Maps of political sentiment normally give more space to a specific political group. For example, although Obama took just over 50% of the vote in the 2012 election, his voters account for only 38% of the space on a typical election map — making it look like his opponent should have won.

It’s not surprising that there are disparities in how populations are represented following the urban-rural divide. But it is alarming just how large those disparities are.

Just the Basics
Let’s start with the basics: Most Americans in the contiguous United States live in or near metropolitan areas.

All of those people — 50% of the U.S. population — inhabit just 1% of the land area:

And, the converse is also true: about 50% of the country’s land area is inhabited by just 1% of the population.

In a typical demographic map, counties (or equivalent) are colored according to some measurement. Grouping people into counties evens out the population density, slightly. When you group individuals into counties, half of the map (57%) is inhabited by 5% of the population. Here’s how that looks, with most of the Midwest and West empty:

That’s a problem.

No one actually lives in most of the places demographic maps portray.

It’s the same 5% of the population who live in most of these maps who we are looking at over and over again.

And most of the other parts of the map are not representative of the population as a whole either because urban areas are disproportionately squeezed.

How to know
To quantify how people show up on a map, Josh combined the U.S. Census’s 2010–2014 American Community Survey 5-Year Estimates (ACS) with the U.S. Census’s 2014 TIGER geospatial data, which says where those people are located. He made a separate image of the 71,954 Census tracts and the 3,108 counties in the contiguous United States and counted up how many pixels each tract and county took up in the image. (See the end of the post for further details.)

When he mentions a “typical map”, he is referring to county-by-county demographic maps, and when he mentions “land area” he is using the smaller Census tracts to see where exactly people live. When he says a population “accounts for” a proportion of the pixels on a map, he has apportioned parts of each pixel on the map to demographic groups based on who is living in each pixel.

This is a problem for anyone who lives in a city.
Although 5% of the U.S. population takes public transit to work, they account for only 1% of the pixels on a typical map. 38% of the U.S. population lives in multi-family housing structures (what the ACS calls single-family-attached and 2-or-more-unit housing structures), but those individuals account for just 29% of the pixels on a typical map.

When Josh previously wrote about this issue in 2013, he found that six congressional districts, all in New York City, are smaller than one pixel in a typically sized map. One-person-one-vote loses meaning if some votes are too small to see.

And it’s a problem for racial minorities
And it’s a problem for racial minorities (those who identified as a race other than “white”). These individuals are given half as much space in a typical map per capita as white Americans!

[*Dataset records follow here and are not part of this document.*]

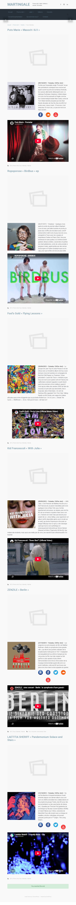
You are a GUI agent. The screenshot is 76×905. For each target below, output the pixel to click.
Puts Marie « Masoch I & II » (23, 29)
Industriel (33, 731)
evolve (26, 896)
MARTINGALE (18, 4)
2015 (11, 165)
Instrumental (40, 731)
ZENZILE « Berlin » (18, 589)
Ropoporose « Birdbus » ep (23, 171)
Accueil (9, 25)
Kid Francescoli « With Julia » (24, 448)
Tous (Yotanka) (23, 165)
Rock (45, 731)
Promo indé (16, 25)
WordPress (48, 896)
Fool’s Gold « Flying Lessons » (24, 313)
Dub (30, 731)
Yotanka (22, 25)
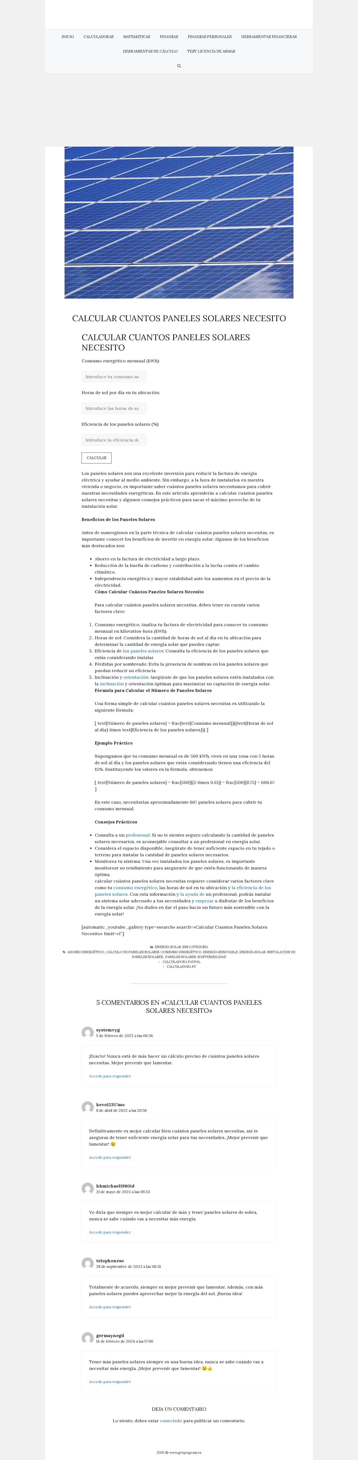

That’s because racial minority individuals are even more clustered in high-density areas than the population as a whole. Here’s where 95% of racial minority individuals live:

Here’s how that looks on a county-by-county map (if you want to compare that to the map earlier of the U.S. population as a whole):

If you apportion all of the pixels on a typical map by the demographic breakdown in the pixel, although racial minorities make up 26% of the U.S. population, they account for just 16% of the pixels. In other words, for every pixel that represents a white person, only 0.53 pixels represent a racial minority.

The next time you look at a map, think about who doesn’t appear in it.

The rural-urban divide
As mentioned in the introduction, the rural-urban divide also affects political maps. Using the 2012 presidential election results, while Democrats were 51% of the population they accounted for only 38% of the space on a typical election map. Or, for every pixel that represents a Republican, only 0.59 pixels represent a Democrat.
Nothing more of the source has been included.